Earth Pledge Executive Director Leslie Hoffman Talks About Making the City a Green Place, One Roof at a Time

Manhattan’s first green roof, installed in 1998, sits on top of the 1902 Georgian townhouse at 122 East 38th Street in Murray Hill, the home of Earth Pledge, a New York based nonprofit that promotes green building technologies. Founded by Theodore Kheel to support the 1992 United Nations Earth Summit in Rio, Earth Pledge now sponsors the Greening Gotham program, an initiative to get New York City developers, building owners, and government officials behind green roof installation. Leslie Hoffman, Earth Pledge’s Executive Director, spoke with CityLand about the city’s standing, its policy and turning affordable housing green.

Why Green. Hoffman began as a minimum wage carpenter in Maine, became a general contractor and moved on to design green building projects. She holds a degree in Architecture and Design from Colorado College, has co-authored green technology books and even runs an organic coffee farm. Hoffman explained that green roofs are fundamentally lightweight, engineered systems of insulation, drainage, soil, and vegetation constructed on top of a traditional roof. It’s an “an elegant solution to common urban problems,” Hoffman declared, listing green roofs’ ability to boost insulation, cool buildings, reduce energy use by 10 to 30 percent, lower area air temperature, absorb 80 percent of storm water lessening runoff, and protect the roof from weather cycles and UV rays. Installation adds about $10 per square foot, but Hoffman points out that a green roof can last for 50 years where traditional roofs need replacement after only 15. The Greening Gotham program envisions a network of green roofs stretching across the city’s skyline, which advocates and researchers believe could diminish the “urban heat island effect,” a term used to describe the fact that the city is 3 to 6 degrees hotter on summer days than its surrounding suburbs.

A Greener New York. “New York, like many cities, is starting to realize that it has a serious roll to play in supporting green building projects throughout the city” Hoffman says. In fact, in 2005 the City passed the Green City Building Act, which requires that nonresidential projects costing more than $2 million meet U.S. Green Building Council’s silver LEED standards. In the area of green roofs, however, Hoffman admits that the city has only a handful, lagging behind other urban centers, like Chicago, which boasts over a million square feet. When her organization initially started pushing the idea, Hoffman says there was quite a bit of excitement that narrowed into skepticism as some City officials questioned the actual impact green roofs could have on the city due to New York’s towering skyscrapers. To prove their effectiveness, Earth Pledge moved forward on a number of research projects to prove that green roofs can be useful locally.

Collecting Data.

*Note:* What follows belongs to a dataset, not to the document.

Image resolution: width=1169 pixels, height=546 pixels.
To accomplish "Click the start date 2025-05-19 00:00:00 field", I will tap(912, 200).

Earth Pledge maintains two data collecting stations on existing green roofs, one on the Silvercup Studios and another on Gratz Industries, the metal fabrication company owned by the family of Landmarks Commissioner Roberta Brandes Gratz, both in Long Island City, Queens. The stations collect data on how green roofs on different buildings types can cool the building, the roof and the air.

Under a contract from the City’s Water Board, Earth Pledge built a modeling tool called the Green Roof Stormwater Model to assess how well a green roof on a specific building will retain storm water. New York, like many cities, uses a combined sewage overflow system that transports sewage together with rainwater. Earth Pledge says that half the time it rains, sewage overflow is released into the City’s waterways. The Stormwater Model investigates the impact green roofs’ stormwater retention properties can have on this problem. Originally developed for lower Manhattan, the model was expanded to cover other areas. Results are not publicly available, but Hoffman works with a wide range of private and public developers to test proposed green roofs and provide data on how well they will retain storm water.

Helping Others. Under Hoffman, Earth Pledge also started the Viridian Project, which provides technical support for affordable housing developers and nonprofits on how to start green roofs. Since its inception, the project has helped build seven green roofs, including two in the South Bronx, one in Harlem, and one in Bedford Stuyvesant, Brooklyn.